The API throttles bursts of traffic. When you're throttled, the request is rejected with:

HTTP/1.1 503 Service Unavailable

:::warning No rate-limit headers yet There are currently no RateLimit-* headers on responses — you can't read a remaining-request count or a reset timestamp from the API. Treat a 503 itself as the signal to slow down. :::

Handling 503 with exponential backoff

When you receive a 503, wait and retry, increasing the delay after each consecutive failure (add a little random jitter so parallel clients don't retry in lockstep).
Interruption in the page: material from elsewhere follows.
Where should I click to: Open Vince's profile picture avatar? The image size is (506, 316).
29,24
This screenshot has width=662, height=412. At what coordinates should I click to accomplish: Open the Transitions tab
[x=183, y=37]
Cap the number of attempts so a persistent outage doesn't loop forever, and only retry idempotent-safe work — a GET is always safe to retry; for writes, be aware a 503 after a partial send is rare but possible.

import time, random, requests

BASE_URL = "https://api.ranktracker.com"
HEADERS = {"Authorization": "tkn_usr_your_api_key_here"}

def get_with_backoff(path, max_retries=5):
for attempt in range(max_retries):
resp = requests.get(f"{BASE_URL}{path}", headers=HEADERS)
if resp.status_code != 503:
resp.raise_for_status()
return resp.json()
# Throttled: back off 1s, 2s, 4s, 8s… plus jitter.
delay = (2 ** attempt) + random.random()
time.sleep(delay)
raise RuntimeError(f"Still throttled after {max_retries} attempts")

domains = get_with_backoff("/v1/domains")
const BASE_URL = "https://api.ranktracker.com";
const HEADERS = { Authorization: "tkn_usr_your_api_key_here" };
const sleep = (ms) => new Promise((r) => setTimeout(r, ms));

async function getWithBackoff(path, maxRetries = 5) {
for (let attempt = 0; attempt < maxRetries; attempt++) {
const resp = await fetch(`${BASE_URL}${path}`, { headers: HEADERS });
if (resp.status !== 503) {
if (!resp.ok) throw new Error(`HTTP ${resp.status}`);
return resp.json();
}
// Throttled: back off 1s, 2s, 4s, 8s… plus jitter.
const delay = 2 ** attempt * 1000 + Math.random() * 1000;
await sleep(delay);
}
throw new Error(`Still throttled after ${maxRetries} attempts`);
}

const domains = await getWithBackoff("/v1/domains");

:::tip Stay well under the limit The cheapest way to avoid 503s is to not hit them: page through large result sets with a sensible per_page (see Pagination), batch writes where an endpoint supports it (see Bulk operations), and cache responses that don't change on every request. :::

Quick reference

  • Branch on the HTTP status first, then parse the JSON errors array.
  • 400 / 422 are your bug — fix the request; they won't succeed on retry.
  • 402 is a quota wall — check Usage & quota before large adds.
  • 403 is auth or plan access — verify your key and apiEnabled.
  • 404 is account-scoped — a foreign UUID looks the same as a missing one.
  • 503 is transient — retry with exponential backoff and jitter.